> [Objective 1]:
Answer each question from the database replication draft.
(a) Which servers does it say can be combined by load-balancing web requests to multiple machines?
(b) What name does it give to the fundamental difficulty of doing database replication?
(c) Why does it say there are multiple replication solutions?
> [Objective 2]: Carry on the database replication draft, starting after its final sentence.

> [Document passage]:
########################################

Bruce Momjian wrote:
>
> Here is my first draft of a new replication section for our
> documentation. I am looking for any comments.
>
> ---------------------------------------------------------------------------
>
> Replication
> ===========
>
> Database replication allows multiple computers to work together, making
> them appear as a single computer to user applications. This might
> involve allowing a backup server to take over if the primary server
> fails, or it might involve allowing several computers to work together
> at the same time.
>
> It would be ideal if database servers could be combined seamlessly. Web
> servers serving static web pages can be combined quite easily by merely
> load-balancing web requests to multiple machines. In fact, most
> read-only servers can be combined relatively easily.
>
> Unfortunately, most database servers have a read/write mix of requests,
> and read/write servers are much harder to combine. This is because
> though read-only data has to be placed on each each server only once, a
> write to any server has to be seen by all other servers so that future
> read requests to those servers return consistent results.
>
> This "sync problem" is the fundamental difficulty of doing database
> replication. Because there is no single solution that limits the impact
> of the sync problem for all workloads, there are multiple replication
> solutions. Each solution addresses the sync problem in a different way,
> and minimizes its impact for a specific workload.

########################################

> [Dataset section]:
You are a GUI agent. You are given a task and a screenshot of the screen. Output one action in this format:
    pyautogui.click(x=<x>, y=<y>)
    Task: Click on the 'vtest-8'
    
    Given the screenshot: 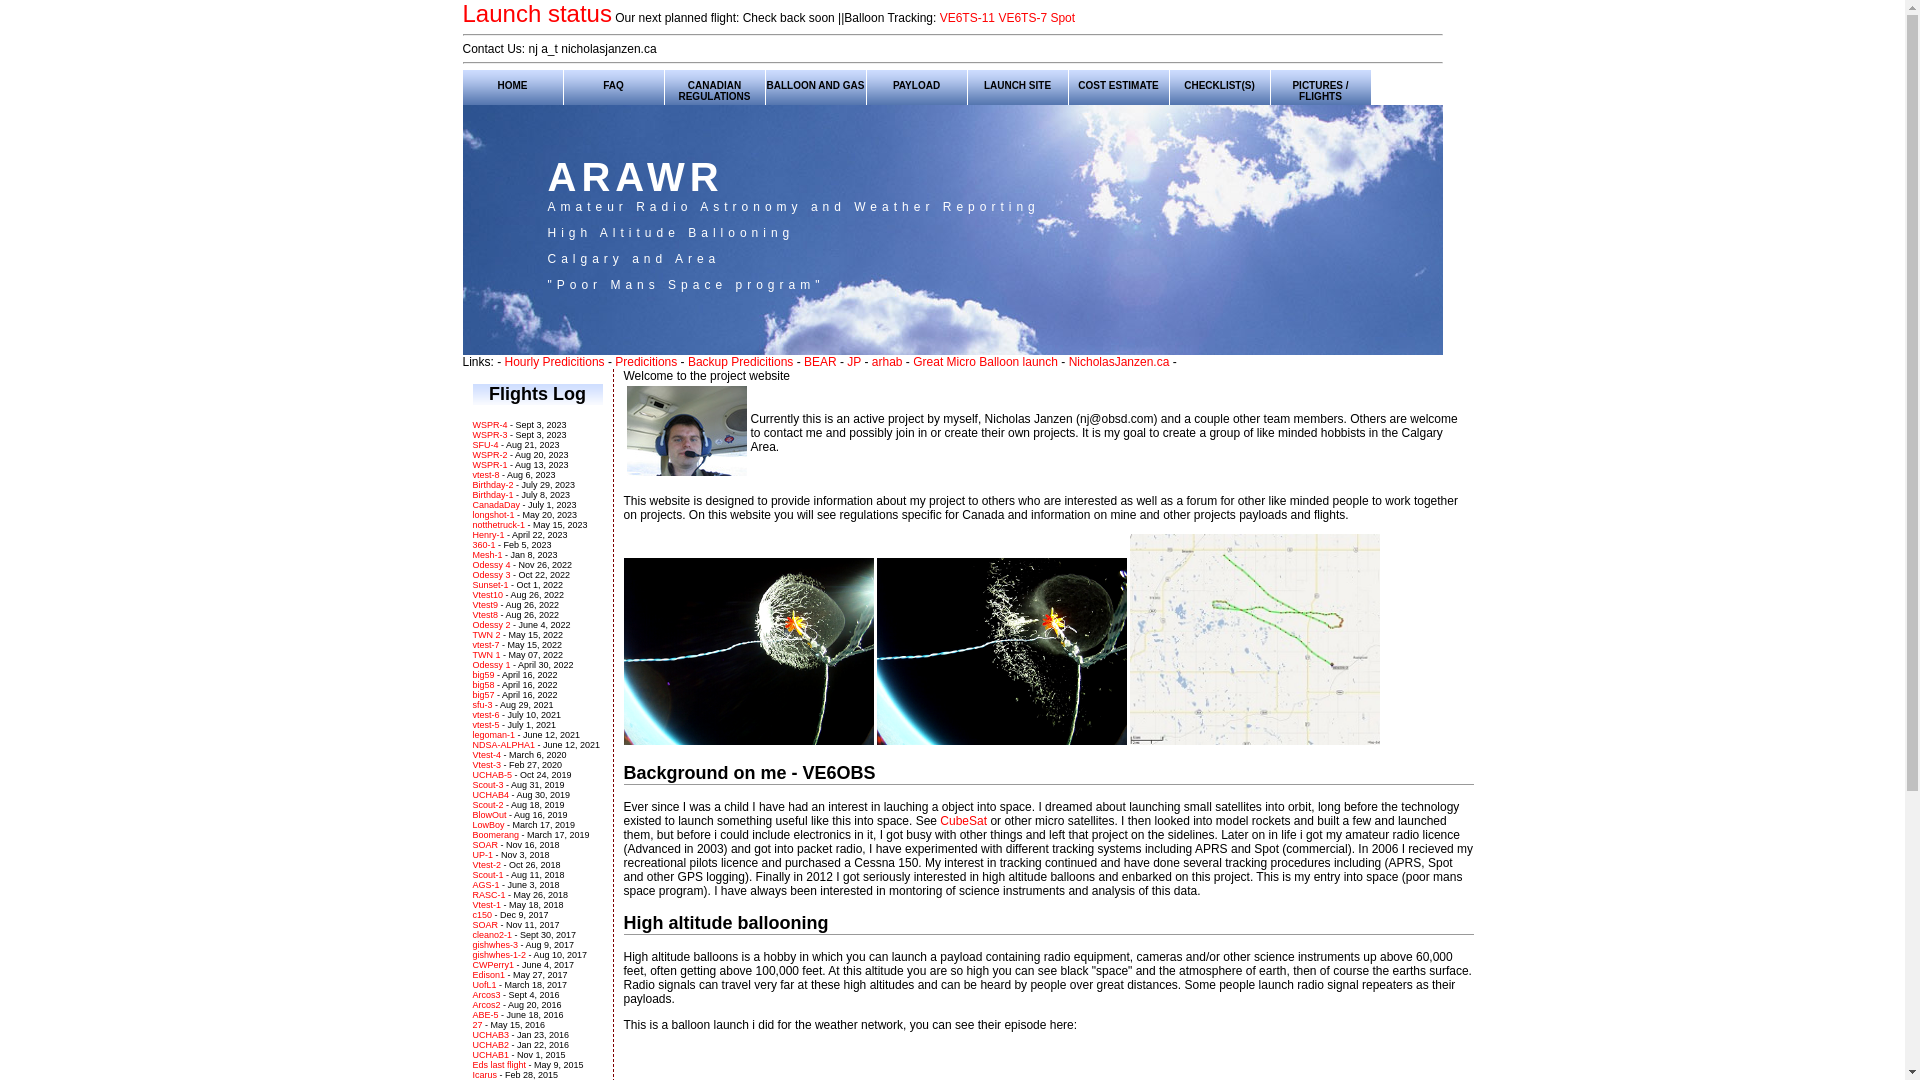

########################################

> [Exercise output 1]:
(a) Web servers serving static web pages.
(b) The "sync problem."
(c) No single solution limits the impact of the sync problem for all workloads.

> [Exercise output 2]:
>
> This section first outlines two important replication capabilities, and
> then outlines various replication solutions.
>
> Sychronous vs. Asynchronous Replication
> ---------------------------------------
>
> The term sychronous replication means that a query is not considered
> committed unless all servers have access to the committed records. In
> that case, a failover to a backup server will lose no data records.
> Asynchronous replication has a small delay between the time of commit
> and its propogation to backup servers, opening the possibility that some
> transactions might be lost in a switch to a backup server. Asynchronous
> is used when sychronous replication would be too slow.
>
> Full vs. Partial Replication
> ----------------------------
>
> The term full replication means only a full database cluster can be
> replicated, while partial replication means more fine-grained control
> over replicated objects is possible.
>
> Shared Disk Failover
> --------------------
>
> This replication solution avoids the sync problem by having only one
> copy of the database. This is possible because a single disk array is
> shared by multiple servers. If the main database server fails, the
> backup server is able to mount and start the database as though it was
> restarting after a database crash. This shared hardware functionality
> is common in network storage devices. This allows sychronous, full
> replication.
>
> Warm Standby Using Point-In-Time Recovery
> -----------------------------------------
>
> A warm standby server (add doc xref) can be kept current by reading a
> stream of WAL records. If the main server fails, the warm standby
> contains almost all of the data as the main server, and can be used as
> the new database server. This allows asychronous, full replication.
>
> Point-In-Time Recovery [Asychronous, Full]
> ----------------------
>
> A Point-In-Time Recovery is the same as a Warm Standby server except
> that the standby server must go though a full restore and archive
> recovery operation, delaying how quickly it can be used as the main
> database server. This allows asychronous, full replication.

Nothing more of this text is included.